• 任务说明: 续写下方讲解特征筛选的技术文本，从所示最后一行之后接着写下去。

三.特征筛选(data_select代码模块)

导入经过特征处理后的数据:

data = pd.read_csv('data1_process.csv',encoding='gb18030')
periods_df = pd.read_csv('periods_feature.csv',encoding='gbk')
rank_df = pd.read_csv('rank_feature.csv',encoding='gbk')
update_info = pd.read_csv('update_feature.csv',encoding='gbk')
log_df = pd.read_csv('log_info_feature.csv',encoding='gbk')

合并衍生后的特征,这里将数据集分为data1和data2,data1不包含排序特征和periods衍生特征,而data2包含所有的特征。之所以这么分类是因为实际工作中像排序特征和periods衍生特征在业务上很难解释,且线上部署比较麻烦,基于实际考虑,所以后续主要用data1来做特征筛选和建模,后续有时间也会对data2做一下,看一下是否对模型有没有提升效果。

data1 = pd.merge(data,update_info,on='Idx',how='left')
data1 = pd.merge(data1,log_df,on='Idx',how='left')
data2 = pd.concat([data1,rank_df,periods_df],axis=1)

用lightgbm来筛选特征,这里训练了10个lightgbm,并对并对10个模型输出的feature_importances_取平均,最后对特征重要性的值进行归一化处理,并做特征重要性的可视化。

# 测试集训练集的划分
train_fea = np.array(df1[df1.sample_status=='train'].drop(['sample_status','target'],axis=1))
test_fea = np.array(df1[df1.sample_status=='test'].drop(['sample_status','target'],axis=1))
train_label = np.array(df1[df1.sample_status=='train']['target']).reshape(-1,1)
test_label = np.array(df1[df1.sample_status=='test']['target']).reshape(-1,1)


fea_names = list(df1.drop(['sample_status','target'],axis=1).columns)# 特征名字存成列表
feature_importance_values = np.zeros(len(fea_names)) # 

# 训练10个lightgbm,并对10个模型输出的feature_importances_取平均
for _ in range(10):
    model = lgb.LGBMClassifier(n_estimators=1000,learning_rate=0.05,n_jobs=-1,verbose = -1)

• 原始资料:
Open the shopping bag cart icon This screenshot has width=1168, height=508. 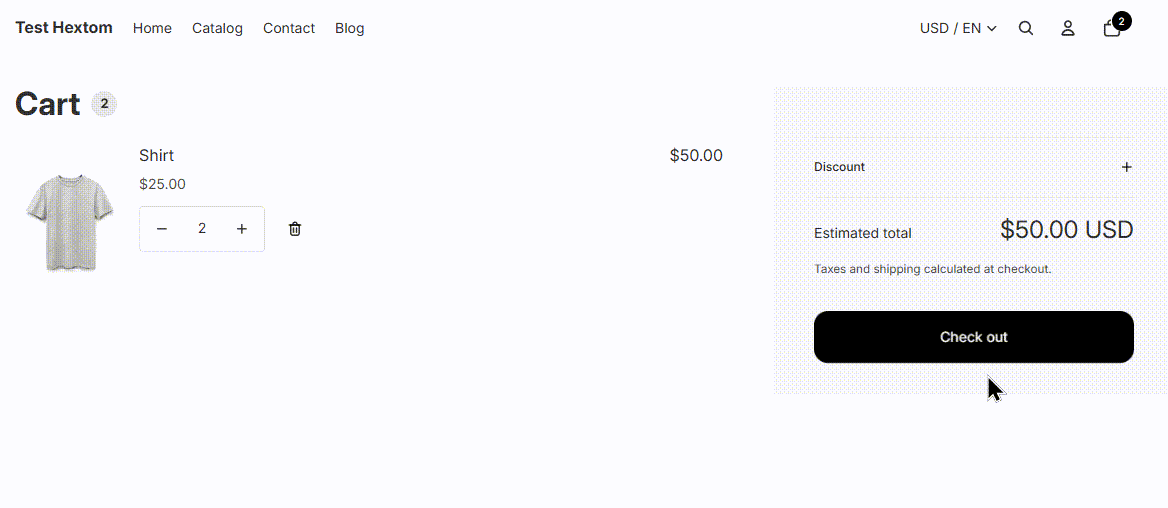pos(1111,29)
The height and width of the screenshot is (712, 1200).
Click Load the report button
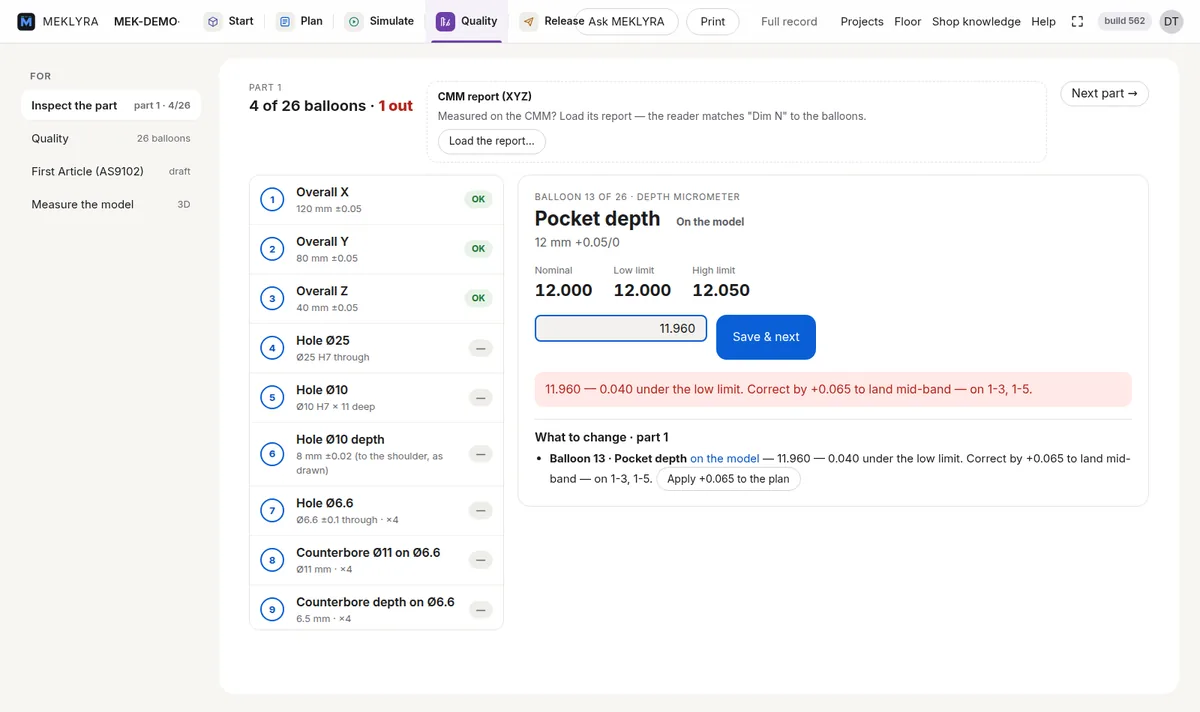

• 任务结果:
    model.fit(train_fea,train_label,eval_metric='auc',
             eval_set = [(test_fea, test_label)],
             early_stopping_rounds=100,verbose = -1)
    feature_importance_values += model.feature_importances_/10

# 将feature_importance_values存成临时表
fea_imp_df1 = pd.DataFrame({'feature':fea_names,
                           'fea_importance':feature_importance_values})
fea_imp_df1 = fea_imp_df1.sort_values('fea_importance',ascending=False).reset_index(drop=True)
fea_imp_df1['norm_importance'] = fea_imp_df1['fea_importance']/fea_imp_df1['fea_importance'].sum() # 特征重要性value的归一化
fea_imp_df1['cum_importance'] = np.cumsum(fea_imp_df1['norm_importance'])# 特征重要性value的累加值

# 特征重要性可视化
plt.figure(figsize=(16,5))
plt.rcParams['font.sans-serif']=['Microsoft YaHei']
plt.subplot(1,2,1)
plt.title('特征重要性')
sns.barplot(data=fea_imp_df1.iloc[:10,:],x='norm_importance',y='feature')
plt.subplot(1,2,2)
plt.title('特征重要性累加图')
plt.xlabel('特征个数')
plt.ylabel('cum_importance')
plt.plot(list(range(1, len(fea_names)+1)),fea_imp_df1['cum_importance'], 'r-')
plt.show()
剔除特征重要性为0的变量
zero_imp_col = list(fea_imp_df1[fea_imp_df1.fea_importance==0].feature)
fea_imp_df11 = fea_imp_df1[~(fea_imp_df1.feature.isin(zero_imp_col))]
print('特征重要性为0的变量个数为 :{}'.format(len(zero_imp_col)))
print(zero_imp_col)
剔除特征重要性比较弱的变量
low_imp_col = list(fea_imp_df11[fea_imp_df11.cum_importance>=0.99].feature)
print('特征重要性比较弱的变量个数为:{}'.format(len(low_imp_col)))
print(low_imp_col)
# 删除特征重要性为0和比较弱的特征
drop_imp_col = zero_imp_col+low_imp_col
mydf1 = df1.drop(drop_imp_col,axis=1)
mydf1.shape

最后筛选出160个特征。


四.建模

1.单模型lightgbm(single_lightgbm_model代码模块)

1)在不调参的情况下,两种版本的lightgbm的默认参数模型

sklearn接口版本
# 导入feature_select处理过的变量
df = pd.read_csv('feature_select_data1.csv',encoding='gb18030')
# 划分训练集和测试集
x_train = df[df.sample_status=='train'].drop(['Idx','sample_status','target'],axis=1)
x_test = df[df.sample_status=='test'].drop(['Idx','sample_status','target'],axis=1)
y_train = df[df.sample_status=='train']['target']
y_test = df[df.sample_status=='test']['target']
lgb_sklearn = lgb.LGBMClassifier(random_state=0).fit(x_train,y_train)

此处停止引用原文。